Chicago v. Robert E. Jenkins.

Decision Date30 September 1882
Citation103 Ill. 588,1882 WL 5337
PartiesCHICAGO AND NORTHWESTERN RAILWAY COMPANYv.ROBERT E. JENKINS.
CourtIllinois Supreme Court

OPINION TEXT STARTS HERE

APPEAL from the Appellate Court for the First District;--heard in that court on appeal from the Superior Court of Cook county; the Hon. ROLLIN S. WILLIAMSON, Judge, presiding.

Mr. A. M. HERRINGTON, for the appellant:

Under the Bankrupt law the action in favor of the assignee was barred after the lapse of two years. Gifford v. Holmes, 98 U. S. 252; Bailey v. Glover, 21 Wall. 346; Moore v. State Ins. Co. 2 Tenn. Ch. Rep. 380.

If the assignee is not made a party to a pending action until more than two years after his appointment, his claim will be barred, for the amendment by which he is made a party will not relate back, and thereby make him a party ab initio, and thereby defeat the limitation. Cogdell v. Exume, 10 N. B. 327; S. C. 69; N. C. 464.

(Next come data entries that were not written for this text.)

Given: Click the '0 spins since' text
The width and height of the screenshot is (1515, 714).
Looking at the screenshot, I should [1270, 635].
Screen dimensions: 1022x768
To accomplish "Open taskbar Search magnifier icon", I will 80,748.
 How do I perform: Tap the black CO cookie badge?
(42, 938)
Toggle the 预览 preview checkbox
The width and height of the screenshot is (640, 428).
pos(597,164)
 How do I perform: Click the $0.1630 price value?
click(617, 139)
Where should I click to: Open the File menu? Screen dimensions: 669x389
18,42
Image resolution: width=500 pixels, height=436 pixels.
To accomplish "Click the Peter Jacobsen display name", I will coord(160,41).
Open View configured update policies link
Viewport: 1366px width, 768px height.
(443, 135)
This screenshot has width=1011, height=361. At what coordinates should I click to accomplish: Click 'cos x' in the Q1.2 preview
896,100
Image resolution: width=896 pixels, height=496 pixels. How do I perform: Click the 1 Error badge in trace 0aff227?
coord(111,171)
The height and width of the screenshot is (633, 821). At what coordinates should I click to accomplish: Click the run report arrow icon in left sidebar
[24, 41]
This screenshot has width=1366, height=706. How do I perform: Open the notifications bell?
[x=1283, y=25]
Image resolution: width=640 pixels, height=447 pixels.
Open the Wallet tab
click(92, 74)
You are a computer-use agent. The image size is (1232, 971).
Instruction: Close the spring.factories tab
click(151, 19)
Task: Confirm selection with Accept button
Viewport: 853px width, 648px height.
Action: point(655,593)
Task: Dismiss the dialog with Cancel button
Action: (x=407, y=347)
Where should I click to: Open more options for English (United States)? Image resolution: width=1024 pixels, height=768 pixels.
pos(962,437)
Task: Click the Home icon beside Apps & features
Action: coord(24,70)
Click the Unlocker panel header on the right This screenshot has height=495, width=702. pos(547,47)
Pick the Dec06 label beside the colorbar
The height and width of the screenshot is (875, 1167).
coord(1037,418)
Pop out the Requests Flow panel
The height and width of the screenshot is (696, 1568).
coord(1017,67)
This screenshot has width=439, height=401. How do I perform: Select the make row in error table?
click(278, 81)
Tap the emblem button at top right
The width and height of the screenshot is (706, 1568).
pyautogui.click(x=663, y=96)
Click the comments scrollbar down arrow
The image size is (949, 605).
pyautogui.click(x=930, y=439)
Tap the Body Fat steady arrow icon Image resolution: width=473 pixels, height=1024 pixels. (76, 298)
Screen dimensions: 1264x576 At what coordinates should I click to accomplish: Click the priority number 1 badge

The rule, without an exception, is, that all causes of action are vested in the assignee upon the execution of the assignment, and the limitation begins to run from that time, and this applies equally to courts of equity and courts of law. Bailey v. Wier, 21 Wall. 342.

And the limitation applies to the State court as well as to the Federal courts. Comegg v. McCord, 11 Ala. 932; Archer v. Duvall, 1 Fla. 219.

This court has held that when a new party is brought into the suit against whom the Statute of Limitations has run, it may be pleaded, and the fact that the suit was pending does not stop the statute. Clark v. Manning, 95 Ill. 581; Crowl v. Nagle, 86 Ill. 440.

The bankruptcy of a plaintiff after suit brought may be pleaded, and thereby defeat the action, and the assignee will be compelled to proceed de novo. 1 Chitty's Pleading, (16th Am. ed.) 27; Kinnear v. Tarrant, 15 East, 630; Biggs et al. v. Cox, 4 Barn. & Cres. 921; Eyster v. Goff et al. 92 U. S. 524.

Where a party to an action has received his discharge in bankruptcy pending the action, he has no further interest in the suit. Knox v. Exchange Bank, 12 Wall. 379; Herranden v. Howard, 9 Id. 665.

In trover a lien must be specially pleaded, and can not be given in evidence under the general issue, and hence the pleas were proper, and were not subject to the objection that they amounted to the general issue. 1 Chitty's Pleading, (16th Am. ed.) 530; Hahn v. Ritter, 12 Ill. 80.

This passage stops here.